Data plays a significant role in ensuring the effectiveness of ML applications. However, working with data is not always simple. Considering the variety and scale of information sources we have today, this complexity is unavoidable. 

# Data Scaling in Machine Learning

Feature Scaling is an important step to take prior to training a machine learning models.

Feature Scaling is a technique to standardize the independent features present in the data in a fixed range.

### Why feature scaling is important?

In the machine learning algorithms if the values of the features are closer to each other there are chances for the algorithm to get trained well and faster instead of the data set where the data points or features values have high differences with each other will take more time to understand the data and the accuracy will be lower. 

The accuracy of machine learning algorithms is greatly improved with standardized data, some of them even require it. The only way to standardize data is a process called feature scaling.

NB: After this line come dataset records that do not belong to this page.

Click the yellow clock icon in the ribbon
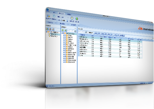Screen dimensions: 154x109 (x=72, y=18)
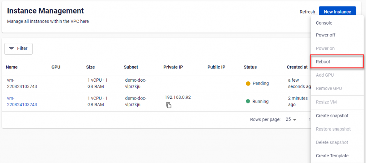Click the Subnet column header
The width and height of the screenshot is (366, 163).
coord(131,67)
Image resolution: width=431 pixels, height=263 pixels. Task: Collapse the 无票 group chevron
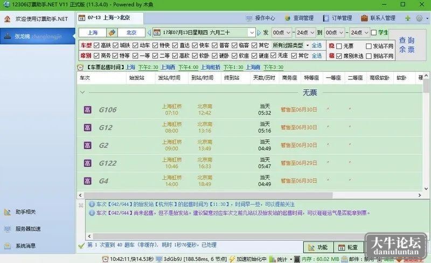pyautogui.click(x=82, y=92)
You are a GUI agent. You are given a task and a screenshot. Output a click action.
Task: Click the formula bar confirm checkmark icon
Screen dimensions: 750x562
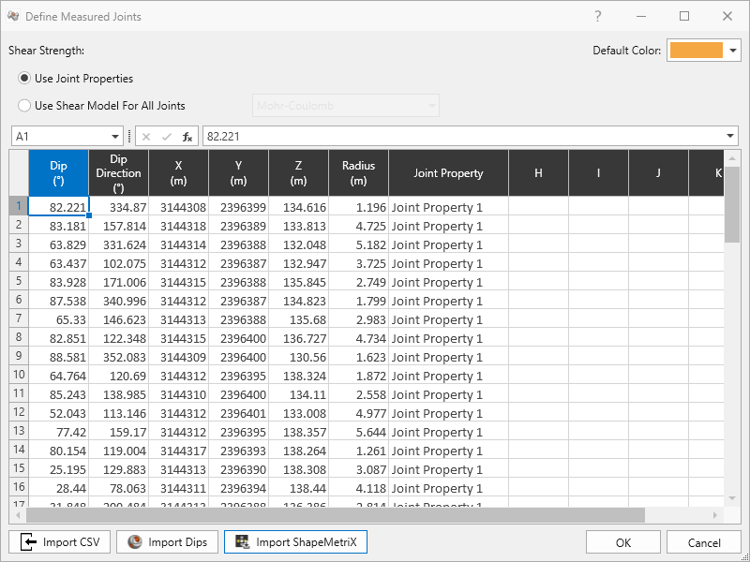(167, 137)
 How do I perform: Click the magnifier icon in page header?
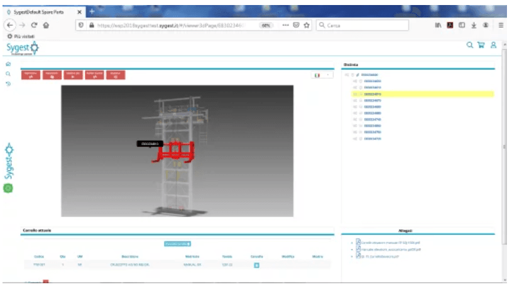pos(469,45)
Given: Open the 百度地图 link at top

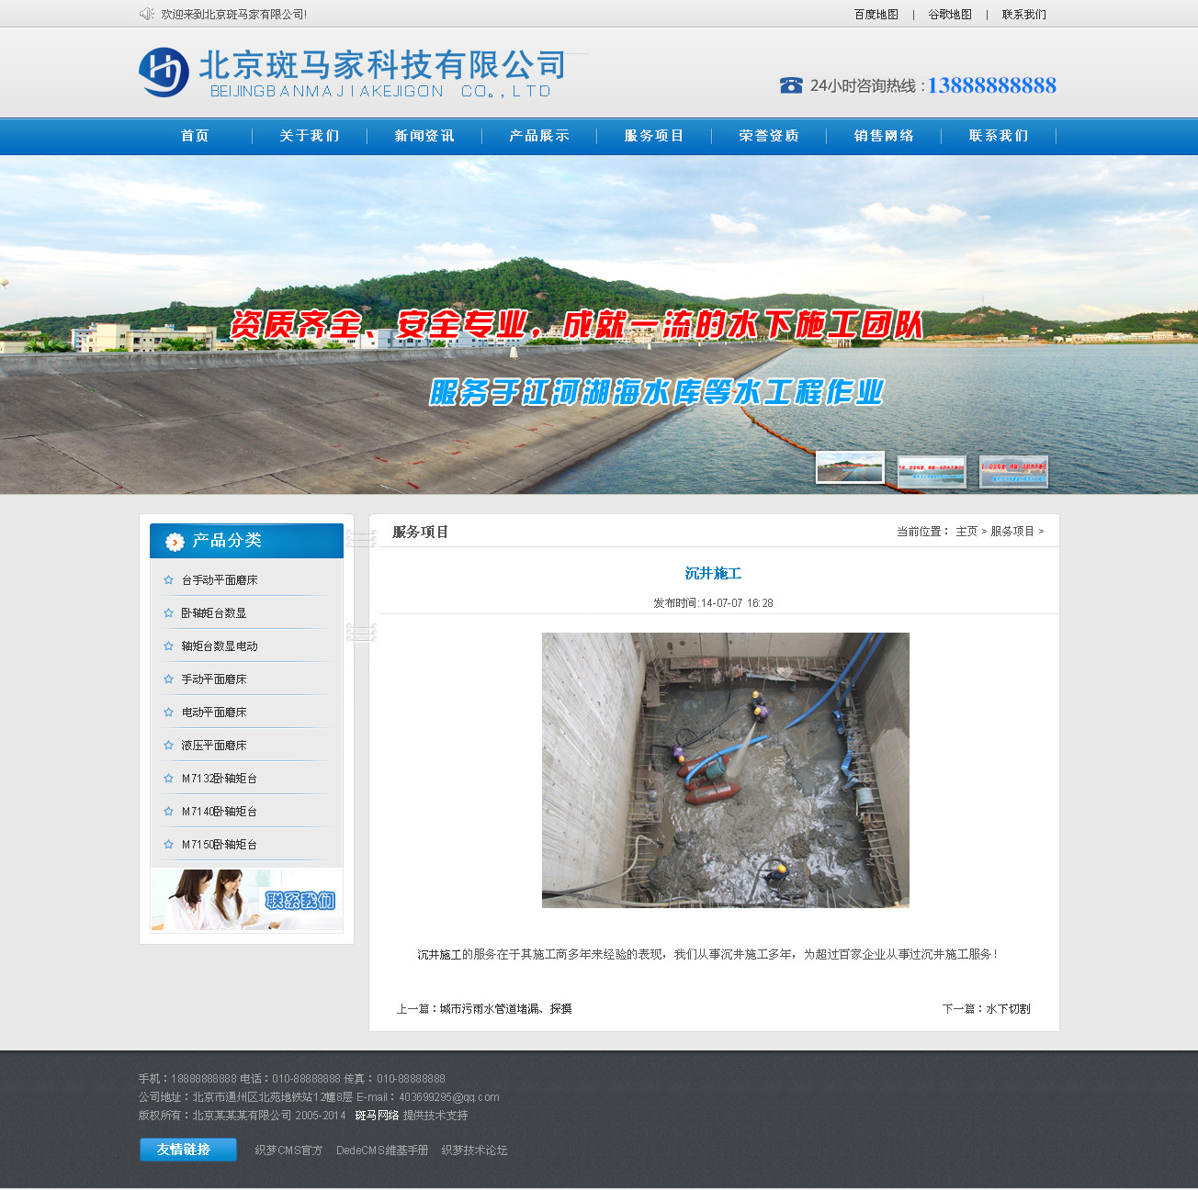Looking at the screenshot, I should [876, 15].

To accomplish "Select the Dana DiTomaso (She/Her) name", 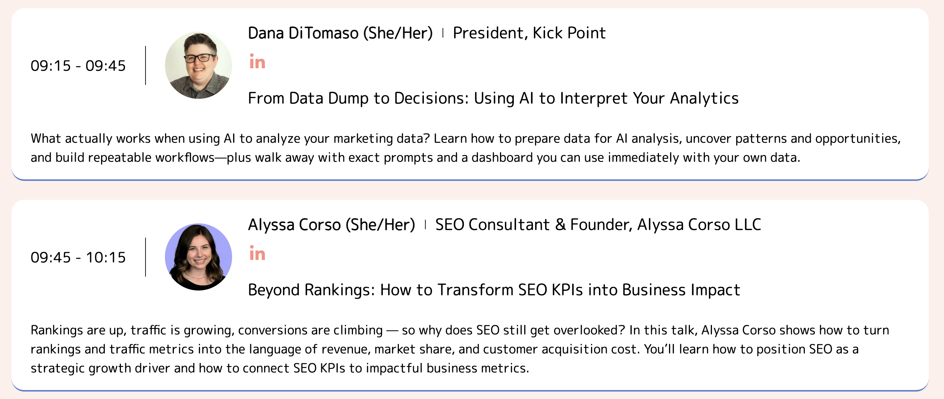I will (340, 33).
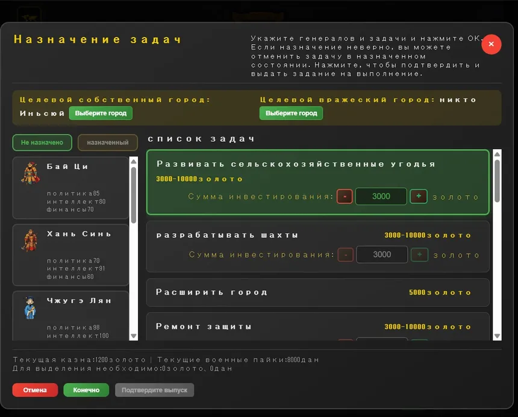Switch to the Не назначено tab
The width and height of the screenshot is (518, 417).
(42, 142)
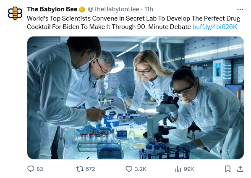
Task: Click the microscope within the photo
Action: tap(161, 118)
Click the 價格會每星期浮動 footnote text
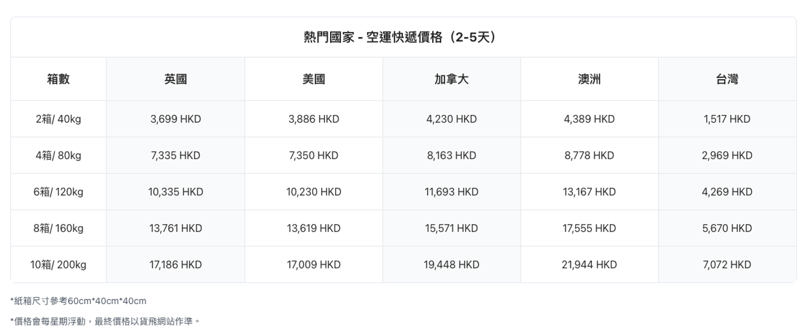The width and height of the screenshot is (807, 336). (105, 321)
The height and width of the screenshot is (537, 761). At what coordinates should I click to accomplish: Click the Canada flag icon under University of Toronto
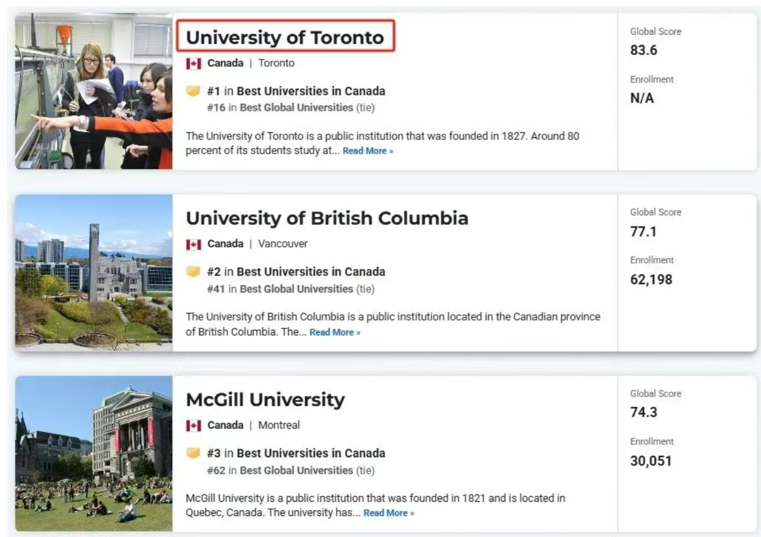click(194, 63)
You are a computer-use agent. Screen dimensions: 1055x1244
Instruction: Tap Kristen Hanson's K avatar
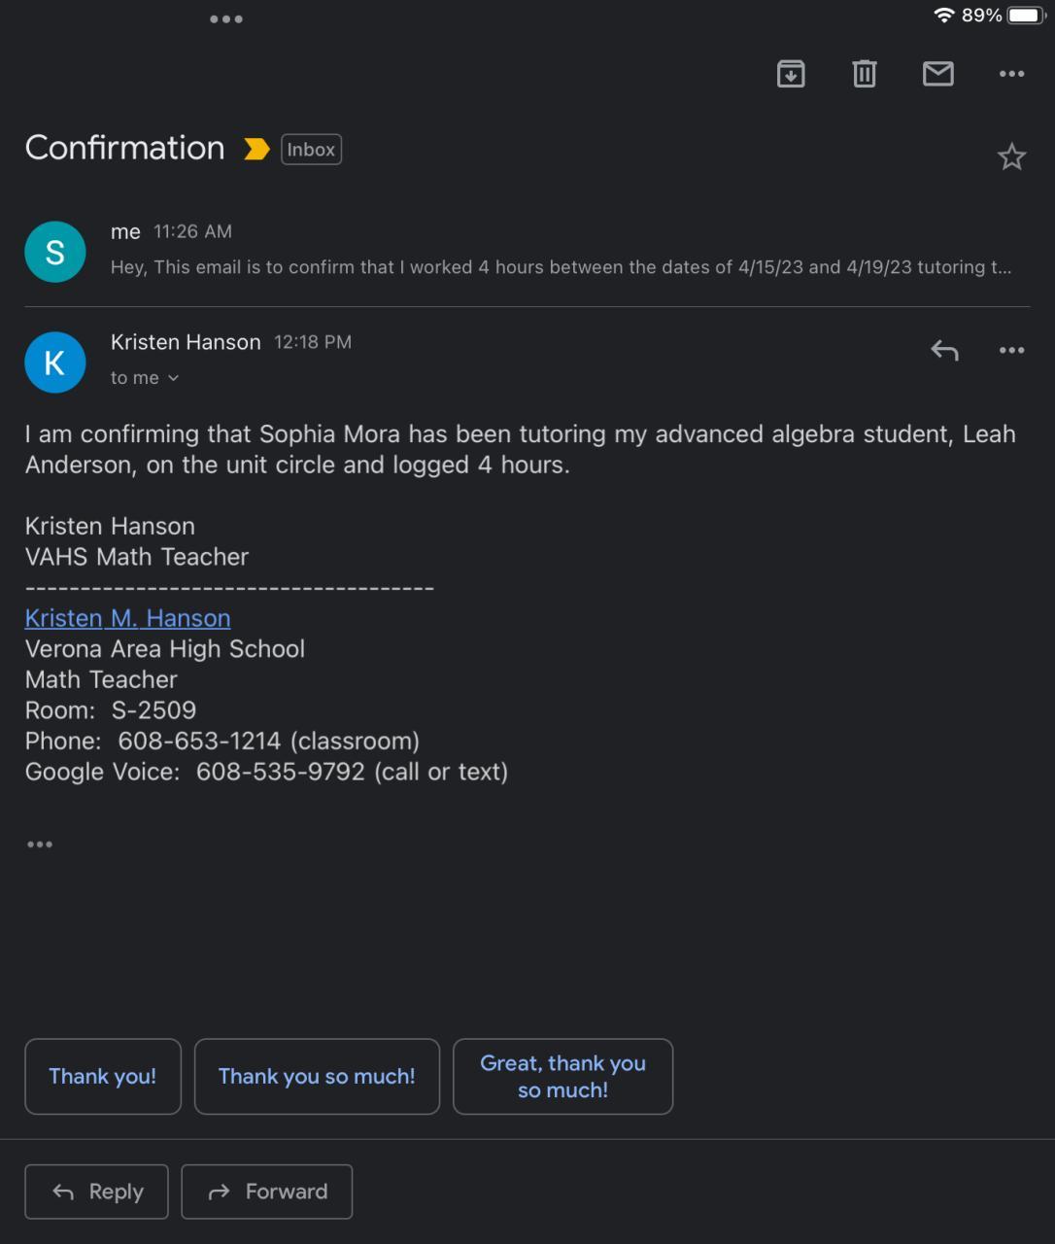coord(54,363)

While working on ML algorithms we need to scale all feature value in same max and min value to get better result and speedy test. e.g. : we have two feature Age (24, 32, 28, 21) and Salary (30k, 42k, 48k, 21k) as we can see there is huge difference
. So we should scale both feature between 0 to 1 (normalization) or mean zero and standard deviation 1 (standazation). 

### When to use feature scaling?

###### Required
Scaling is required when we use any machine learning algorithims that require Gradient calculation such as Linear/Logistic regression and artificial neural networks.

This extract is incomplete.